* Required tasks:
A. Answer these questions using the passage on C++ function templates:
(i) What kind of values did the function defined earlier swap?
(ii) If you make the changes by hand, what might you overlook?
(iii) Function templates let you define a function in terms of what?
B. Go on with the passage on C++ function templates, starting right after its last line.

* Text segment:
↓↓↓
Earlier we defined a function that swapped two int values. Suppose you want to swap two double values instead. One approach is to duplicate the original code but replace each int with double. If you need to swap two char values, you can use the same technique again. Still, it's wasteful of your valuable time to have to make these petty changes, and there's always the possibility of making an error. If you make the changes by hand, you might overlook an int. If you do a global search-and-replace to substitute, say, double for int, you might do something such as converting
int x; short interval;
to the following:
double x; // intended change of type short doubleerval; // unintended change of variable namee
C++'s function template capability automates the process, saving you time and providing greater reliability.
Function templates enable you to define a function in terms of some arbitrary type. For example, you can set up a swapping template like this:
template <class Any>
void Swap(Any &a, Any &b)
↑↑↑
[Word and item position data]
↓↓↓
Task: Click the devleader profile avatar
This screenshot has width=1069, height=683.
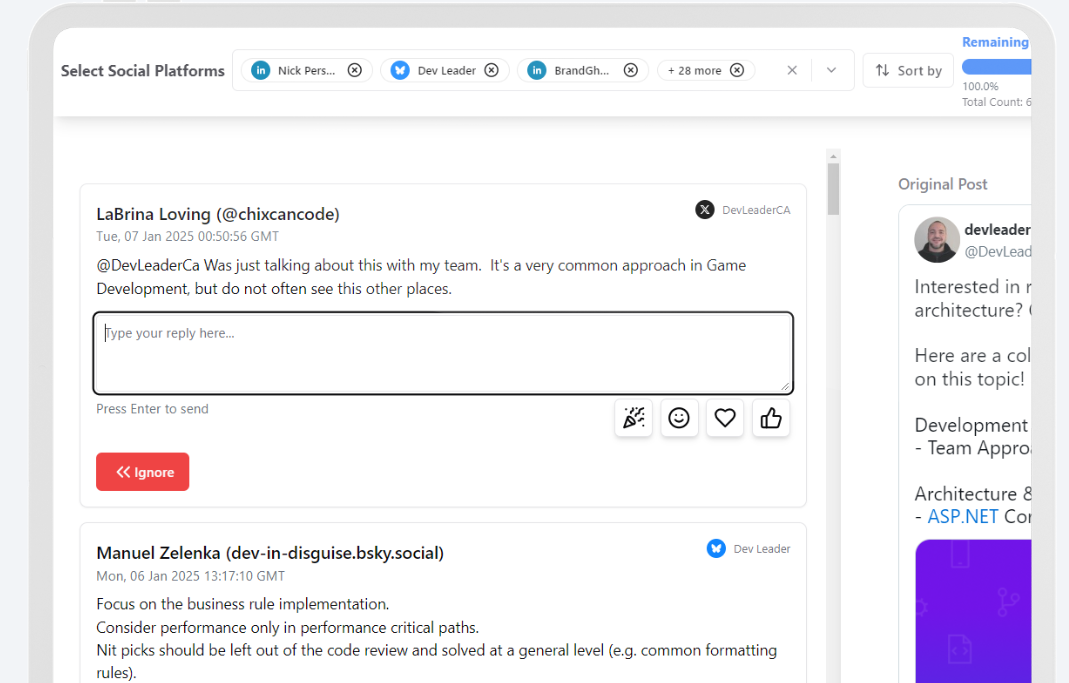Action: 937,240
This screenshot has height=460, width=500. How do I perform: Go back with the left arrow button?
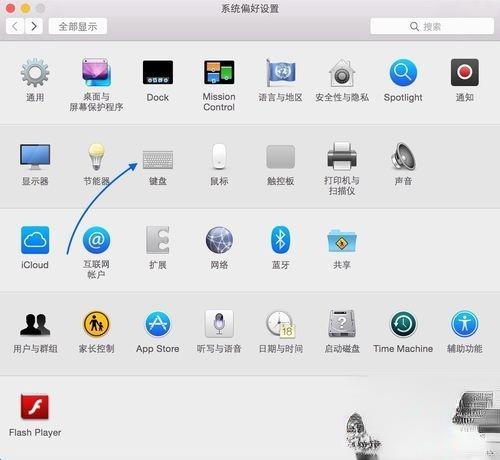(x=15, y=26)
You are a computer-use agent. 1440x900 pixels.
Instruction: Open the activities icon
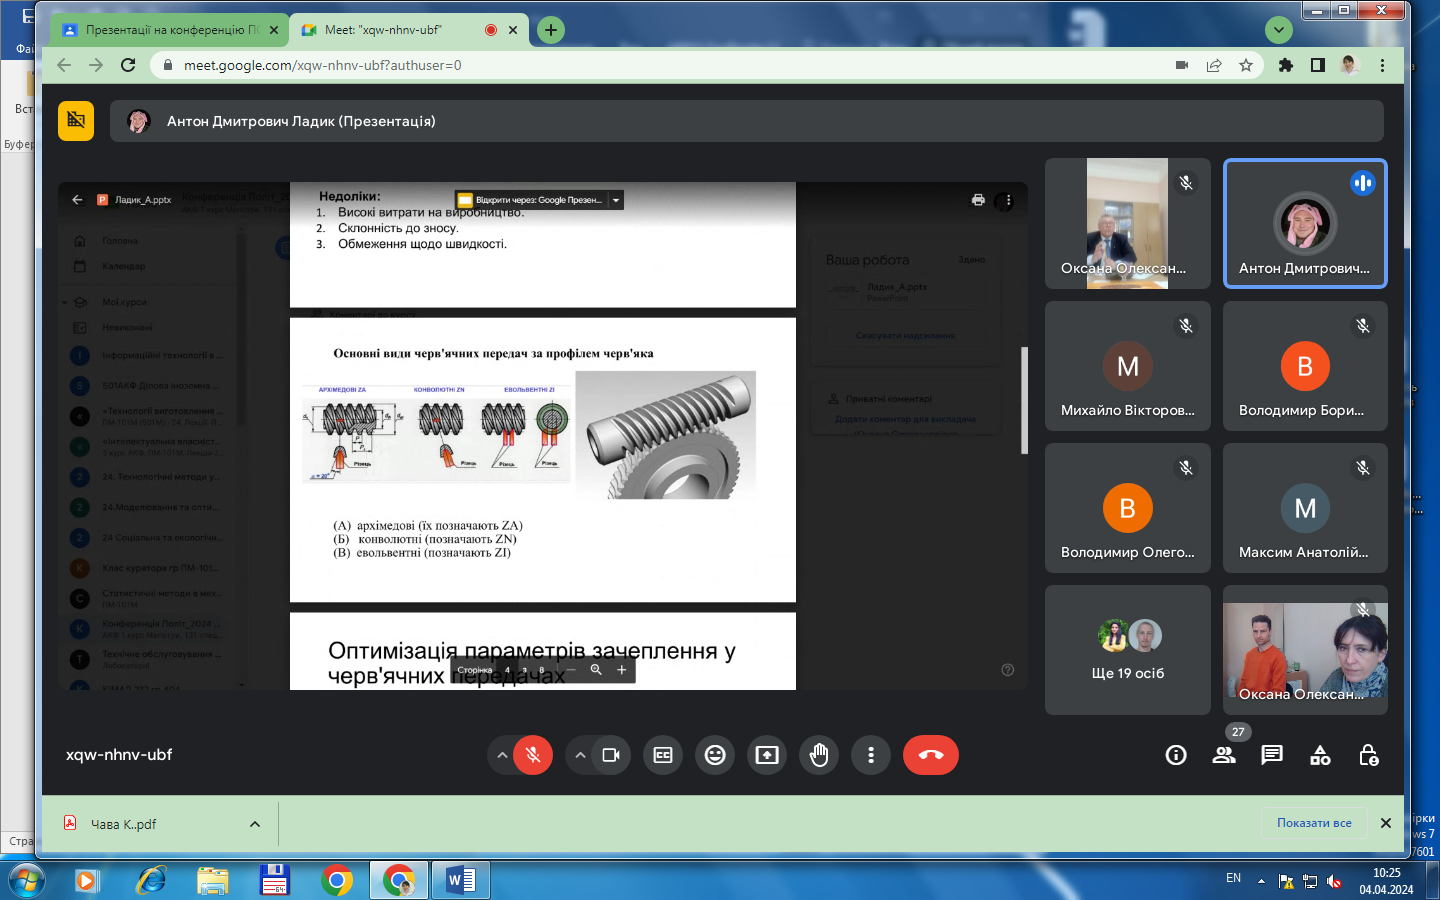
↑↑↑
* Answers to the exercises:
A.
(i) Two int values.
(ii) An int.
(iii) Some arbitrary type.

B.
{
Any temp;
temp = a;
a = b;
b = temp;
}
The first line specifies that you are setting up a template and that you're naming the arbitrary type Any. The keywords template and class are obligatory, except that you can use the keyword typename instead of class. Also, you must use the angle brackets. The type name (Any in the example) is your choice, as long as you follow the usual C++ naming rules; many programmers use simple names like T. The rest of the code describes the algorithm for swapping two values of type Any. The template does not create any functions. Instead, it provides the compiler with directions about how to define a function. If you want a function to swap ints, then the compiler creates a function following the template pattern, substituting int for Any. Similarly, if you need a function to swap doubles, the compiler follows the template, substituting the double type for Any.
The keyword typename is a recent addition to C++. You can use instead of the keyword class in this particular context. That is, you can write the template definition this way:
template <typename Any>
void Swap(Any &a, Any &b)
{
Any temp;
temp = a;
a = b;
b = temp;
}
The typename keyword makes it a bit more obvious that the parameter Any represents a type; however, large libraries of code already have been developed by using the older keyword class. The C++ Standard treats the two keywords identically when they are used in this context.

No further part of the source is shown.